Traditional retailers are paying about eight times more in business rates as a proportion of their earnings than their online counterparts, according to analysis.
For every £100 earned by shops in Britain, excluding any online sales and fuel, £2.91 is payable in business rates, while for online retailers the figure is just 34p, according to real estate advisers Altus Group.
It means physical retailers are paying 755% more per earnings, according to the company.
The figures come amid disagreement between major retailers over the need for an online sales tax. In a letter to Chancellor Rishi Sunak last week, Marks & Spencer chief financial officer Eoin Tonge said an online sales tax would “damage shops and our high streets” by making it harder for them to “invest in the digital transformation required to survive”.
However, Sainsbury’s CFO Kevin O’Byrne urged the government “to introduce an online sales tax that funds a reduction in business rates for retailers of all sizes, and levels the playing field between physical and online retailers”.
The contrasting calls came a day before a three-month government consultation on an online sales tax closed on 20 May.
Disagreement between its members has made an online sales tax a thorny issue for the BRC, leading it to take no firm position one way or the other. It is understood its response to the consultation includes members’ views both for and against.
Altus Group argues that a 1% tax on online sales to UK customers, above an allowance of £2m, could raise about £1bn a year, which if ringfenced could fund a 9% reduction in rates for retail, leisure and hospitality.

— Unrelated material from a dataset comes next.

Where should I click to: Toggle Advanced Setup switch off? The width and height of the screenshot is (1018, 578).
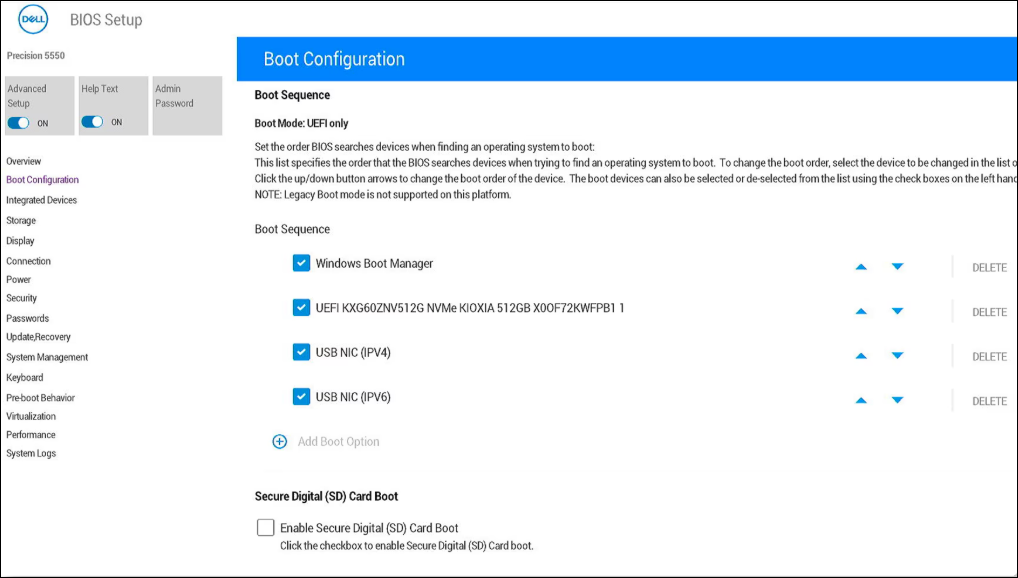[18, 122]
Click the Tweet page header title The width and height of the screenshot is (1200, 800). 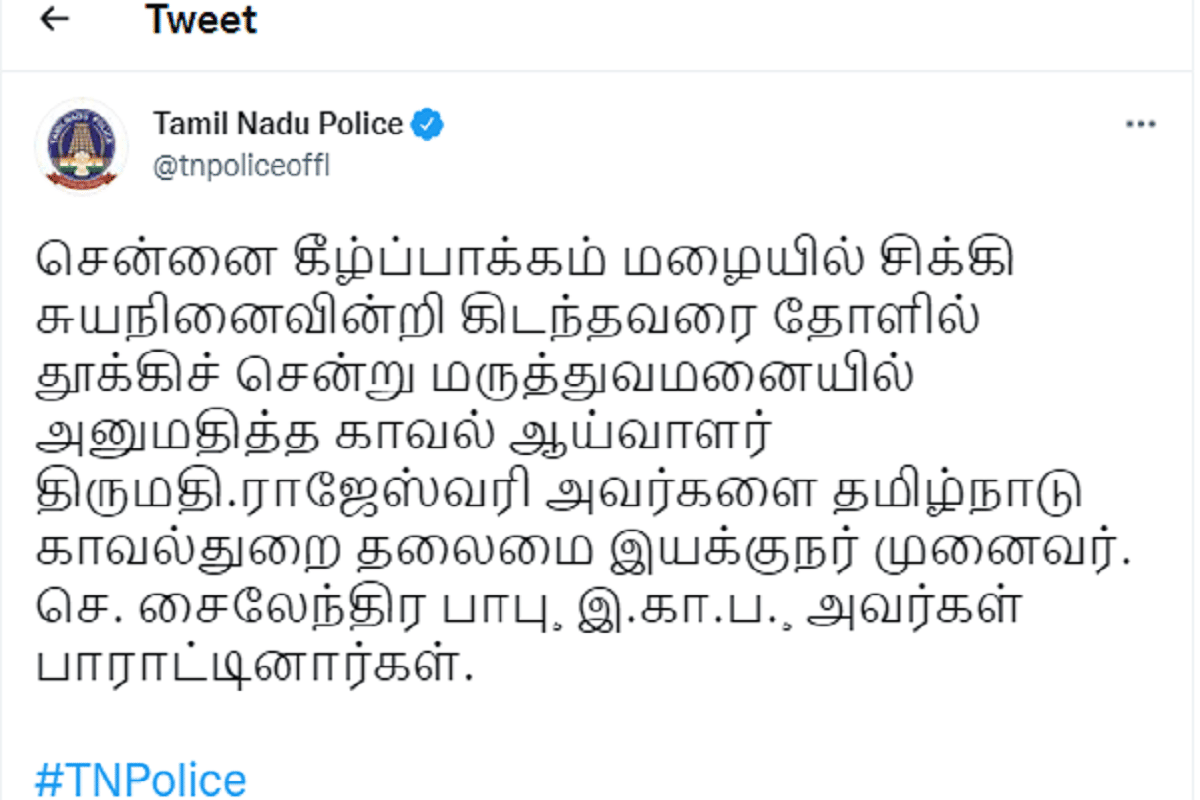[202, 19]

Altus Group UK president Robert Hayton said “no solution will be easy nor perfect, but if left unchecked” the existing business rates system “could lead to the substantial extinction of the high street and the erosion of local communities”.

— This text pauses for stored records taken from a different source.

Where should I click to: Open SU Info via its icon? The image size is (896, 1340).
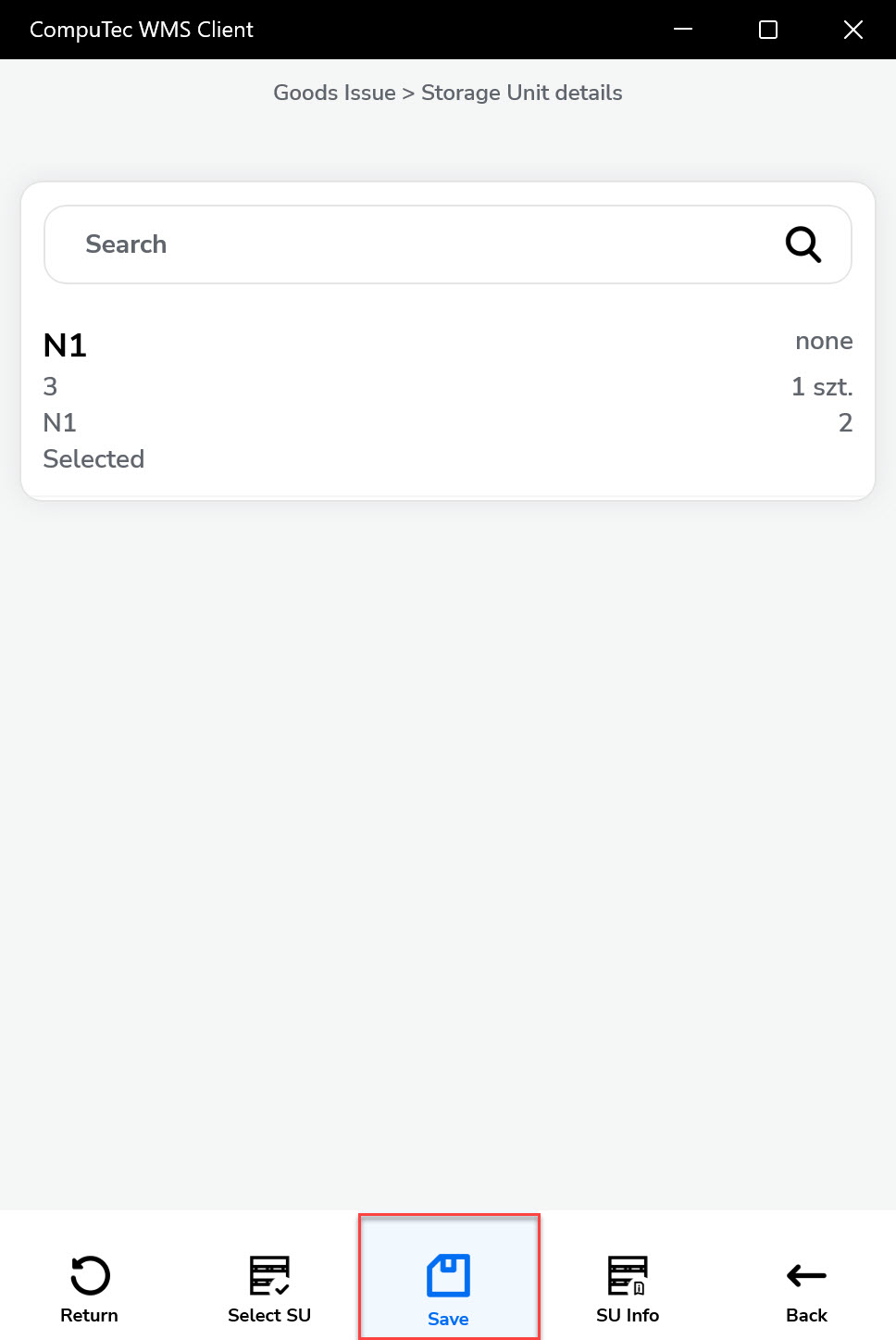pos(628,1274)
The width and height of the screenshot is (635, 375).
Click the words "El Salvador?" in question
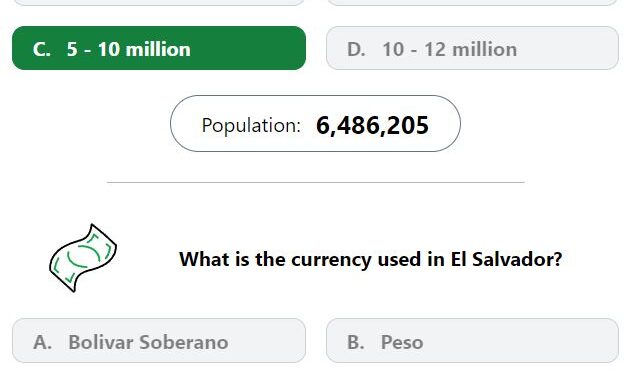pos(506,259)
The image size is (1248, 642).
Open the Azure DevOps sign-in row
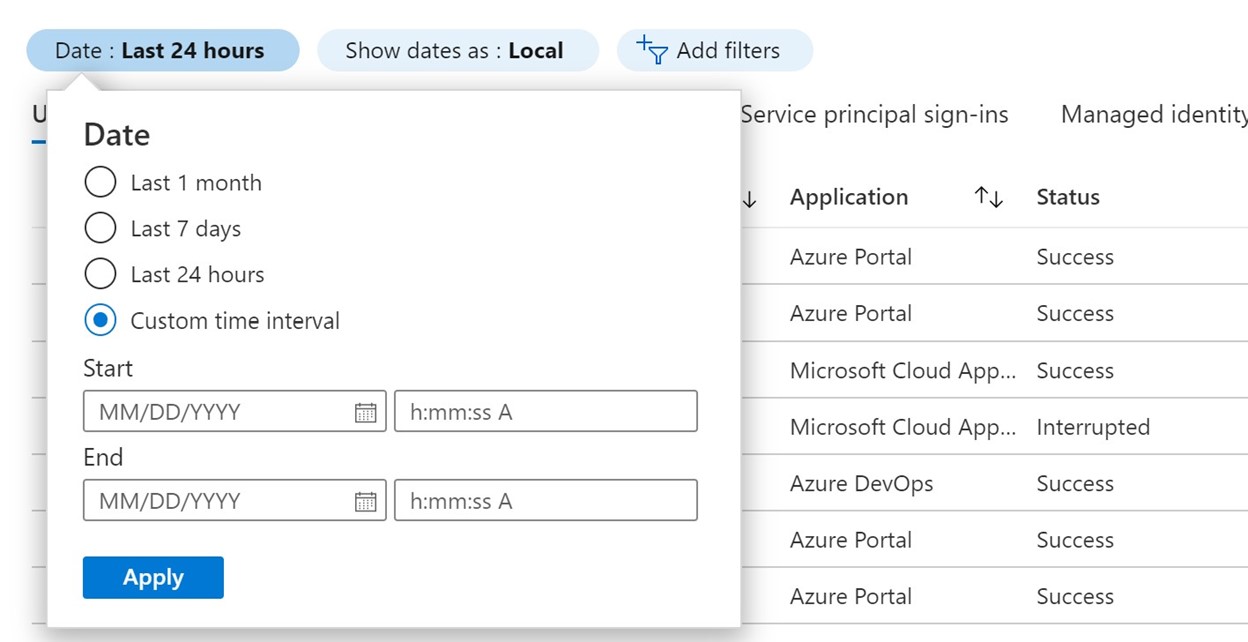[861, 484]
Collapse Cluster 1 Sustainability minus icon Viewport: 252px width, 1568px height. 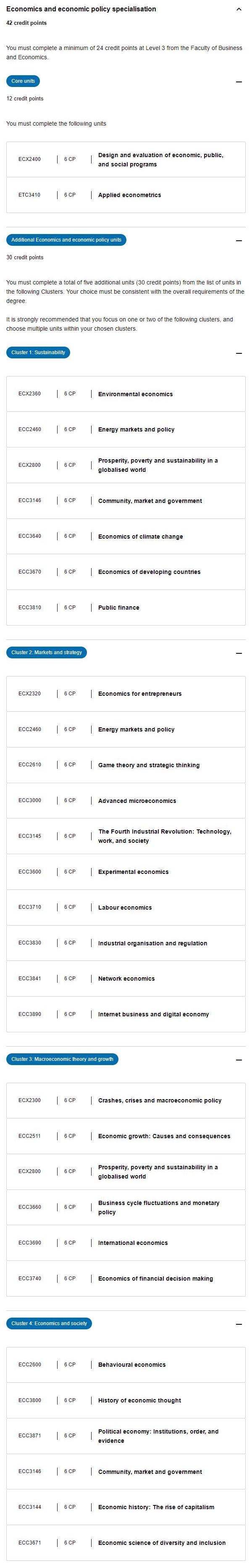tap(239, 353)
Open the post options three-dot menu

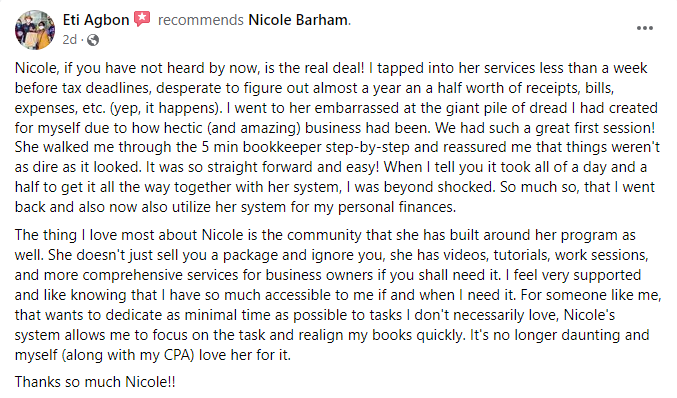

“Unless the tax-to-turnover disparity is addressed, it will widen,” he added.
The Association of Convenience Stores is also in support of a revenue-based online sales tax to fund a reduction in business rates. In its consultation submission, the ACS said the online sales tax should be applicable to businesses turning over more than £1m and click & collect orders should be exempt as they encourage trips to physical stores.
ACS CEO James Lowman said: “An online sales tax will help businesses trading on high streets, towns and villages across the UK to invest and grow, benefiting local communities, but it is just one of many changes needed to the business rates system.

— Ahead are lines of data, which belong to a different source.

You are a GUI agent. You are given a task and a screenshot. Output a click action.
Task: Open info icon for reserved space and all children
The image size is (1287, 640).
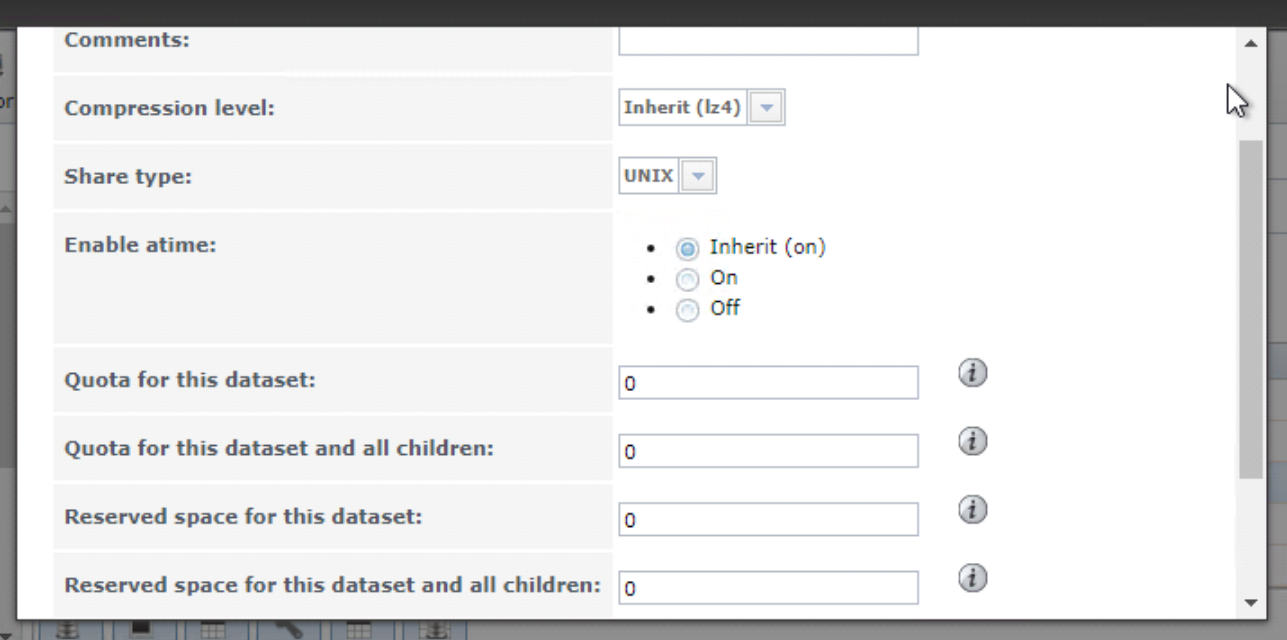(x=973, y=578)
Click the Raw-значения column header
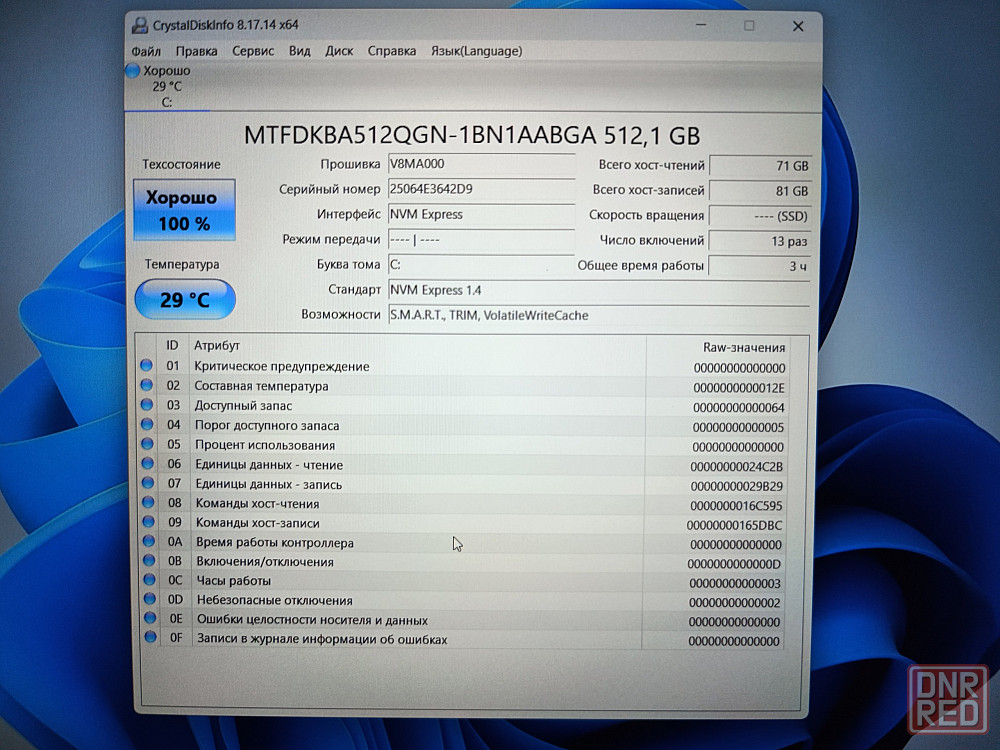 pos(743,347)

“We urge the government to consider the online sales tax and will continue to work with officials on the detail of the policy and the Non-Domestic Rates Bill that was announced in the Queen’s Speech earlier this month.”
Shopkeepers’ Campaign chair Vivienne King said the need for business rates reform was so urgent that retailers could not wait for the outcome of the consultation. “The government is holding out the prospect of business rates cuts if they introduce an online sales tax sometime in 2024 or beyond, but shops were promised business rates cuts in 2019 and we need those cuts right now,” she said.
She pointed to the recent collapse of McColl’s into administration as evidence, as well that of Sofa Workshop and shirtmaker TM Lewin.
“We have answered the government’s technical questions about how an online sales tax could work, and of course it could be effective if applied to reducing business rates,” said King. “But online retail is not solely responsible for the decline of the high street, business rates are.”